Uber Drivers: Contractors Or Employees?


uber driver contractors vs employees

In a recent court case in California, Uber and Lyft were both ordered to reclassify their drivers from independent contractors to employees under the law. This would require a fundamental change to their entire business model and make the service largely unrecognizable.

Contractor Vs Employee

Before discussing if Uber drivers should be contractors, it is important to understand the differences between contractors and employees both in terms of what classifies either one and how employers must treat them differently.

  • Employees have a regular wage with taxes taken out while contractors are paid by the project and they deal with their taxes themselves.
  • Employees are told when, where, and how they do their work while contractors choose how much they work, when, and how they do the work and are generally under much less control.
  • Employees receive employee benefits such as health insurance, worker’s compensation, severance packages, and anti-discrimination protections while contractors receive none of these benefits.

When a person is considered an employee by the government their employer is required to provide the previously mentioned benefits and provide a set regular wage. This would fundamentally change how Uber and Lyft operate because drivers are not given a schedule, regular wage, have taxes taken out of their pay, nor are they given benefits.

California Contractor Differences

California has a unique stipulation on determining if a worker is a contractor or not that other states do not have, and that is that California decided that if a worker does the activity that is core to the business then they are an employee. For example, an electrician being hired to fix the wiring at a retail store does not contribute to the core business and is a contractor, but a bakery hiring a cake designer to be a contractor from home does contribute to the core business and that person would need to be an employee. Therefore, it is California that is forcing Uber and Lyft to make these changes rather than any other state or federal mandate.

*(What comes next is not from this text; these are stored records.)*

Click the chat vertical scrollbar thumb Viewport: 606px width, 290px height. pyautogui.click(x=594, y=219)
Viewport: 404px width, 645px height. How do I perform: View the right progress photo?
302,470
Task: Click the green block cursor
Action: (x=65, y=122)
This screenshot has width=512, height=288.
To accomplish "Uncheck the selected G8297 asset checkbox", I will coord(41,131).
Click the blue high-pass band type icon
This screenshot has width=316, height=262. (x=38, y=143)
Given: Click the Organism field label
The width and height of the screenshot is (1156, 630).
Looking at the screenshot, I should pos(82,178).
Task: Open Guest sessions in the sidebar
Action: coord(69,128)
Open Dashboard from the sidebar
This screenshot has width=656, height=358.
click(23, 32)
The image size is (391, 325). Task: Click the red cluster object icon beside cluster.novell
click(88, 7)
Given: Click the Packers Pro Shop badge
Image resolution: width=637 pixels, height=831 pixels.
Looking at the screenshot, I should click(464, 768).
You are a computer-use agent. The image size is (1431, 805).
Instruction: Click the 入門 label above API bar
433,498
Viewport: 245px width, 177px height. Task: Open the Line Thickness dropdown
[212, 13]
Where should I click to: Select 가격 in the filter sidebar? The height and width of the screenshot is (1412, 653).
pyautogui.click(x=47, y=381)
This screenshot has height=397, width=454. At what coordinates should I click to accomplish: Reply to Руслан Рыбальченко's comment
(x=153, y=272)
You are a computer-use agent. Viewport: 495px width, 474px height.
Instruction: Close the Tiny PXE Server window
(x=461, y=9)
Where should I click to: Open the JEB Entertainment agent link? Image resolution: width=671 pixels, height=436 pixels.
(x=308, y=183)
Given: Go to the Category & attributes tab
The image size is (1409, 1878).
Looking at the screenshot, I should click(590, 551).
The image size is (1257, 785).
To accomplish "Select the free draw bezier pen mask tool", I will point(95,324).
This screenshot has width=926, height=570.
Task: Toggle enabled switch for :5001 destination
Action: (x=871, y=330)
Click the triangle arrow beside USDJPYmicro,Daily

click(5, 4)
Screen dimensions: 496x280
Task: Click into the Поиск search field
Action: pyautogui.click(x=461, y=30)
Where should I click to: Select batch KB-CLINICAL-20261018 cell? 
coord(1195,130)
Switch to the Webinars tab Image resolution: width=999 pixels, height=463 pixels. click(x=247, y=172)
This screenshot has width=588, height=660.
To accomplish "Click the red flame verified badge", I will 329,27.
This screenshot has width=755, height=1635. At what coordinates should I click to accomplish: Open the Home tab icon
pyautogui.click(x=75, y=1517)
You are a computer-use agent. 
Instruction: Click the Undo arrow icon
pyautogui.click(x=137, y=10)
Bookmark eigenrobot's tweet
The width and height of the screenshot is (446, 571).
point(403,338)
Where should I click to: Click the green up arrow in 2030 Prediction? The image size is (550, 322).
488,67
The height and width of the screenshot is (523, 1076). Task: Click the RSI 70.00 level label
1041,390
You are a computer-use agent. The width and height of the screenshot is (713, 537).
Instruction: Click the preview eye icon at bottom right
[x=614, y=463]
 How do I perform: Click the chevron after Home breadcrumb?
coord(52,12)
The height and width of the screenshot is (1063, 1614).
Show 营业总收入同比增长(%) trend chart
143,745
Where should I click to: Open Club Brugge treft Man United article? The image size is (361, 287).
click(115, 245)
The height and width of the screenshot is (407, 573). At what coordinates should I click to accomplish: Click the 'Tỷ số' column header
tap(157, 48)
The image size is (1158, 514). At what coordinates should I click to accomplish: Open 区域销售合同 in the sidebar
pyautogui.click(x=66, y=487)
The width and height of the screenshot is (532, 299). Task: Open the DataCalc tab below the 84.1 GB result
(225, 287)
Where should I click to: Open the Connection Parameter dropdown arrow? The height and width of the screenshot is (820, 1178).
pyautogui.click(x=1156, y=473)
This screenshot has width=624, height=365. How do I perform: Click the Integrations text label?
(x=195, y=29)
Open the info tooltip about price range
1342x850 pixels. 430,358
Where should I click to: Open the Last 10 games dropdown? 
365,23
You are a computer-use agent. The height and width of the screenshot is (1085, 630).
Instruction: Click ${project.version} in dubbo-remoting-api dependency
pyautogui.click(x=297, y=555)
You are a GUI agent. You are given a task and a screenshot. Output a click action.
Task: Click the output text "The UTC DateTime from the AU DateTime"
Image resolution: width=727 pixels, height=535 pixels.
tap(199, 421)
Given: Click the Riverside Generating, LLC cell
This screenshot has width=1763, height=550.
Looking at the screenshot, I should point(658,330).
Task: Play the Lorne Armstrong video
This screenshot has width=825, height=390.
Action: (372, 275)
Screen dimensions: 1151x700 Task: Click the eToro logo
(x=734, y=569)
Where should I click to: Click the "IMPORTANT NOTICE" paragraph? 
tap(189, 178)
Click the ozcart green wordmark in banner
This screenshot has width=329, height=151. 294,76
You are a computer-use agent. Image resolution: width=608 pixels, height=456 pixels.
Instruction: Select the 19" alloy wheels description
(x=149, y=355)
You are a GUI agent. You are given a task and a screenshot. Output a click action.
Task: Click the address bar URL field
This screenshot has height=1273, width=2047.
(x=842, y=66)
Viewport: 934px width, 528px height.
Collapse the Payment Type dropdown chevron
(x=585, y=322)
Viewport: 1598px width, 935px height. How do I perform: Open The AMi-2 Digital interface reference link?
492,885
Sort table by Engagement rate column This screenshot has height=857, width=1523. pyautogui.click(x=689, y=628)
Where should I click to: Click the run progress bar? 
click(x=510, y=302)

Uber and Lyft’s Next Steps

A few days ago, Uber and Lyft were given the ability to temporarily continue operations in the same way they had been while they push this decision to an appeals court, but they are required to come up with a plan of action to shift their drivers to employees by September just in case they lose. The suggested plan that Uber has come up with is by utilizing a franchise model in which a third party would give set schedules to drivers, set their wages, and tell them when and where they drive and turn it into essentially another taxi in California.